3. The Sixth Sense (1999)
Not a through-and-through horror film, but M. Night Shyamalan's directorial debut is as spooky a ghost story as they come. In this story of a kid who -- c'mon, say it with me -- can see dead people, Shyamalan wrings the maximum chills from Philadelphia, a city undoubtedly teeming with apparitions of all kinds. Once the temperature drops, the ghosts appear for scenes simultaneously creepy and morbidly humorous: the teenager with a head wound offering to show his dad's gun, the domestic abuse victim rummaging through the kitchen for a knife. Just because The Sixth Sense has been absorbed by the zeitgeist doesn't make it any less terrific.
2. The Shining (1980)
"Play with us, Danny ... play with us. Forever and ever and ever." Christ, Almigty -- if there's one thing I don't like, it's creepy twin girls who've been hacked to pieces by their dad and still insist on hanging around.

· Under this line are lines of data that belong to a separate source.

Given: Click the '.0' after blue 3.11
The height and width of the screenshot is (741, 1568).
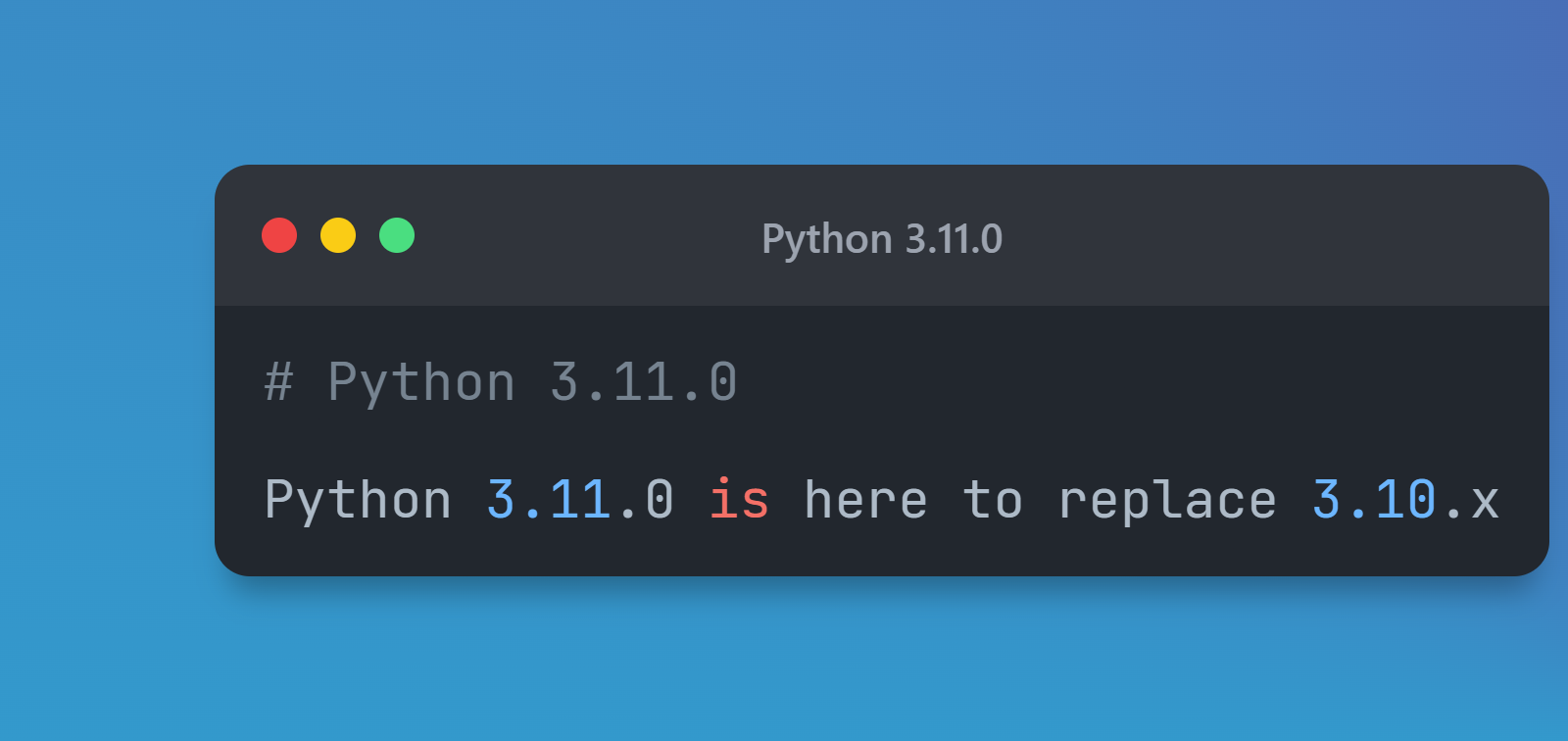Looking at the screenshot, I should pos(647,501).
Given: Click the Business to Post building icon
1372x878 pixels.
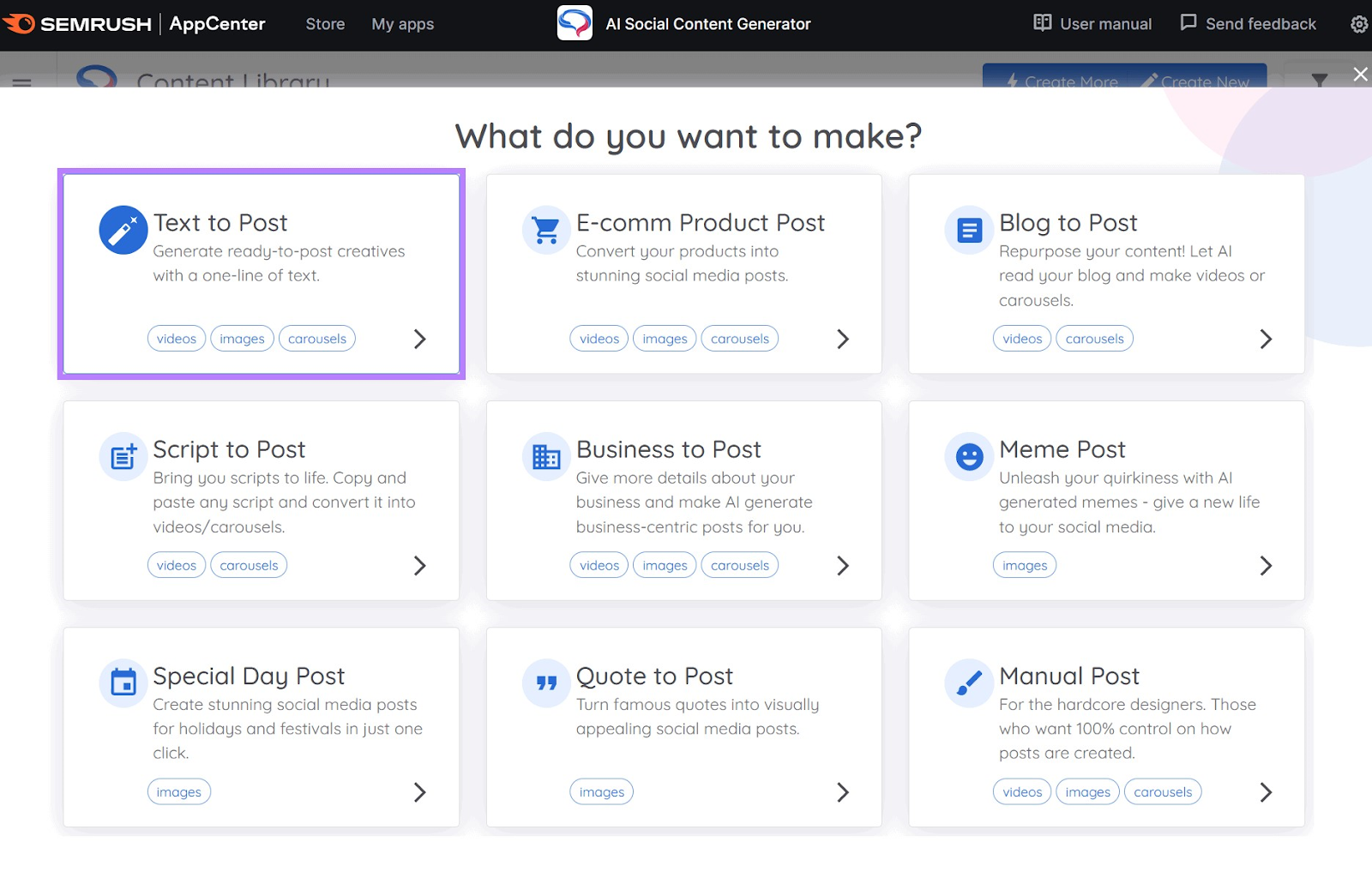Looking at the screenshot, I should click(545, 456).
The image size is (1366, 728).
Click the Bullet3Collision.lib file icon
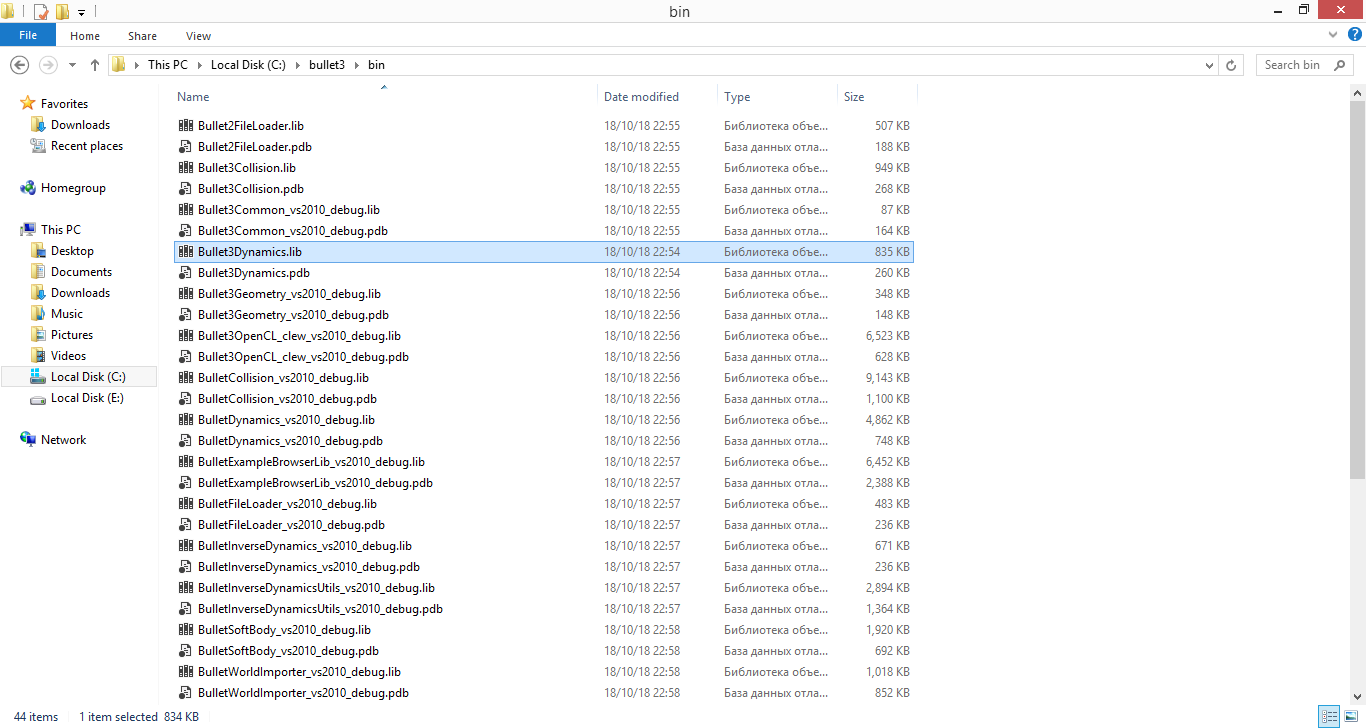[x=185, y=168]
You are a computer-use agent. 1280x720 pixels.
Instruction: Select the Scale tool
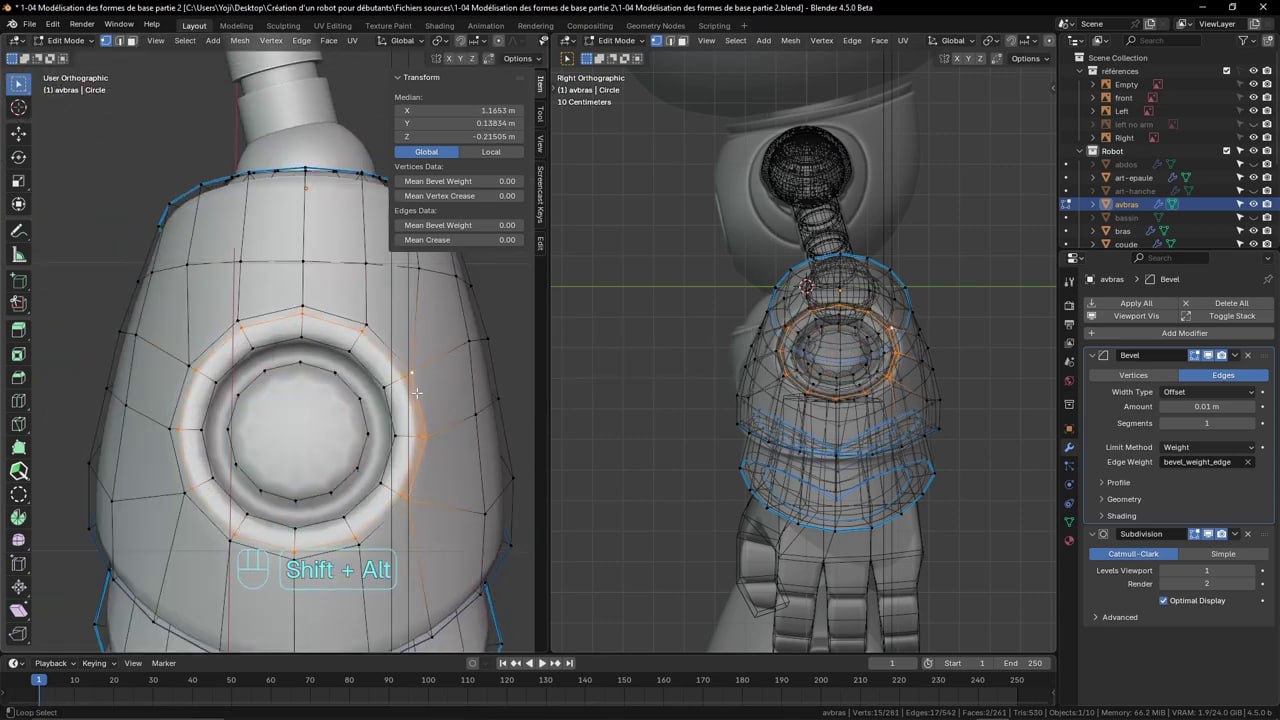(x=18, y=178)
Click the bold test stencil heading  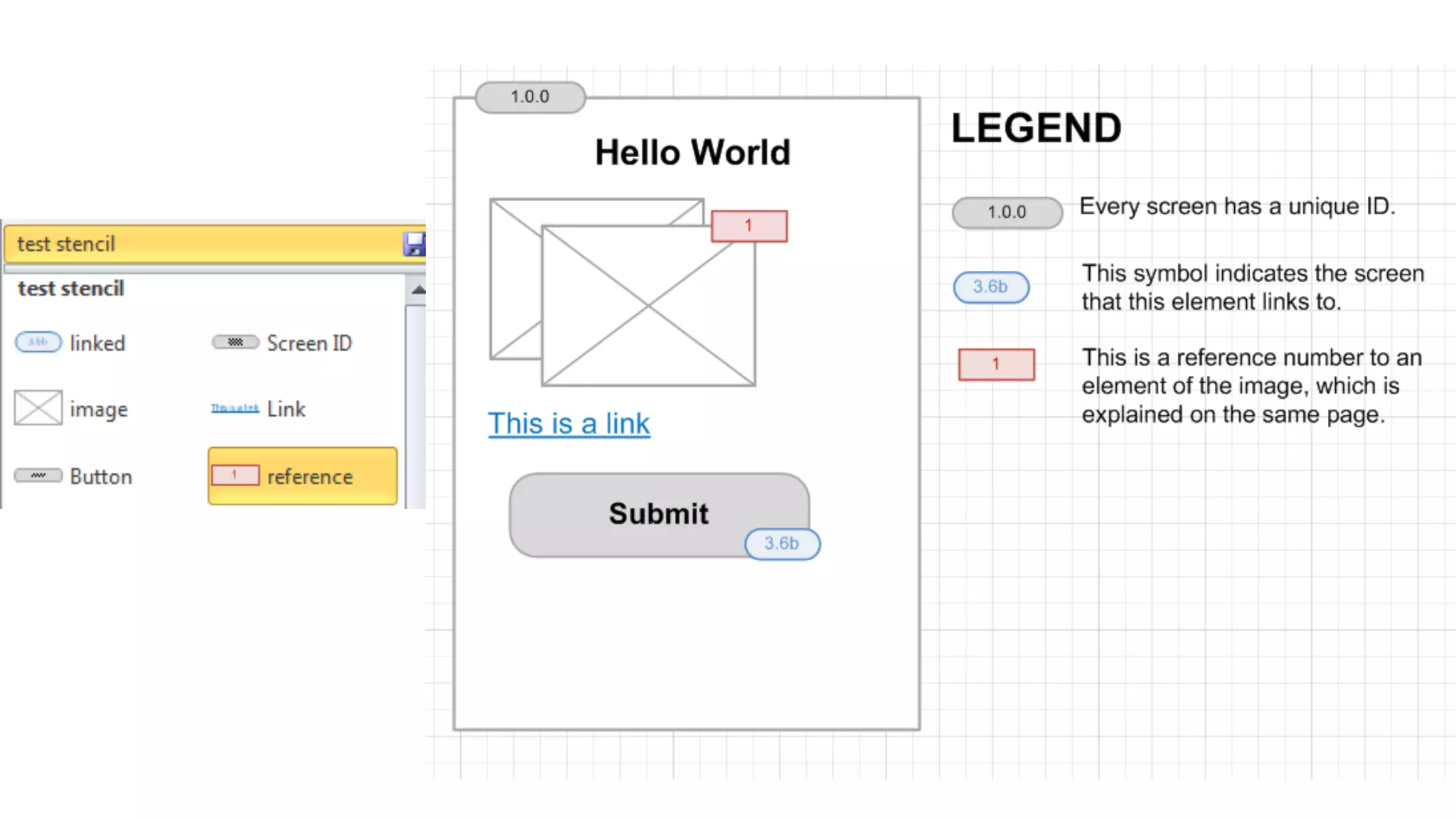(x=71, y=289)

The only thing worse? Well, possibly a long-legged nude woman in a bathtub who turns out to be a fleshy old crone. Talk about beer goggles. Stanley Kubrick's masterpiece of mood and pace is a far cry from the Stephen King novel on which it's based, but the cinematic Shining is brilliant on its own terms. And scenery-chewin' Jack Nicholson is a gas, gas, gas.
1. The Exorcist (1973)
Pound for pound, still the horror champ in my book. I know it's considered cool these days to scoff at some of the film's dated special effects -- the levitating body, the bed thumping wildly against the floor, etc. -- but William Friedkin's unblinking, almost documentarian approach to the William Peter Blatty novel still gives me the willies. Ellen Burstyn and Jason Miller are excellent, and Captain Howdy is one bad mofo.
By the way, MDC has his own -- and rather impressive -- list over at Manifest Density.